He said it was better to choose a lower seat and wait to be asked to move up when the host sees you sitting in a lower seat.
Is Jesus really worried about seating arrangements?
Is Jesus really worried about us being embarrassed because we might have to give up our seats to someone more important?
I very much doubt that seating at a banquet is what Jesus is worried about as that is not the reason Jesus came to give his life for us.
And what if you choose the lower seat and are not asked to move up?
What Jesus is trying to do is have us see life in perspective.
In a sense life here on earth is like a seat in a waiting room.
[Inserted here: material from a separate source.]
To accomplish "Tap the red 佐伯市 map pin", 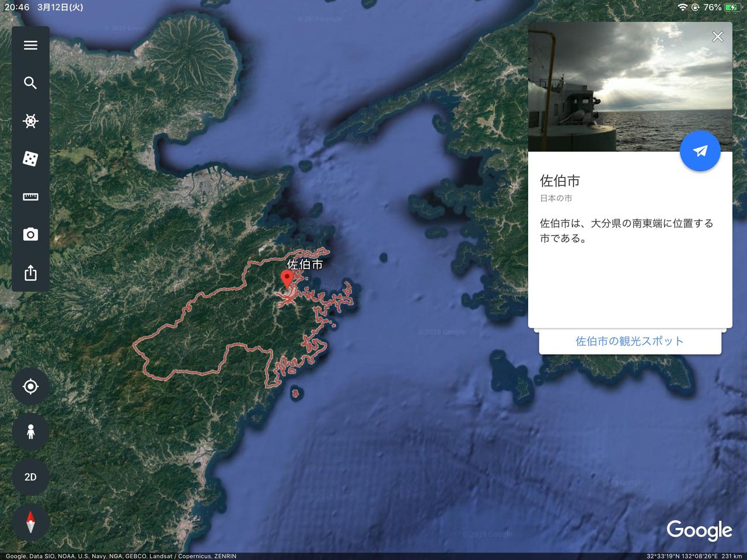I will pos(287,279).
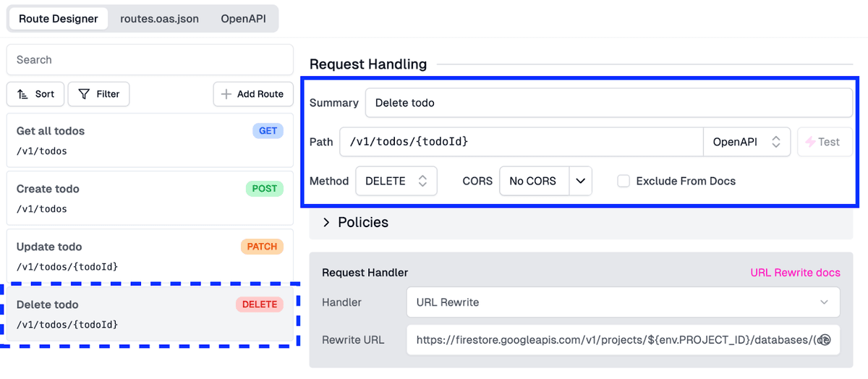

We are here on our journey to heaven.
And sometimes we can lose that perspective as we think that this life here on earth is our main focus.
As much as we strive to achieve our best – a comfortable home, a satisfying career, success for our children – sometimes these aren’t achievable for one reason or another and we can sometimes feel anger towards life and towards God because we feel we deserve better and that God hasn’t rewarded us for our faithfulness.
But God has rewarded us – not in this lifetime but in the life to come.
But we can be so focused on achieving our dreams in this life that we forget about God and our neighbour whom we have been asked to love as we find ourselves becoming the main focus of our love.
Our 2nd reading today highlights that there are hidden blessings when we focus away from ourselves and focus our attention on others.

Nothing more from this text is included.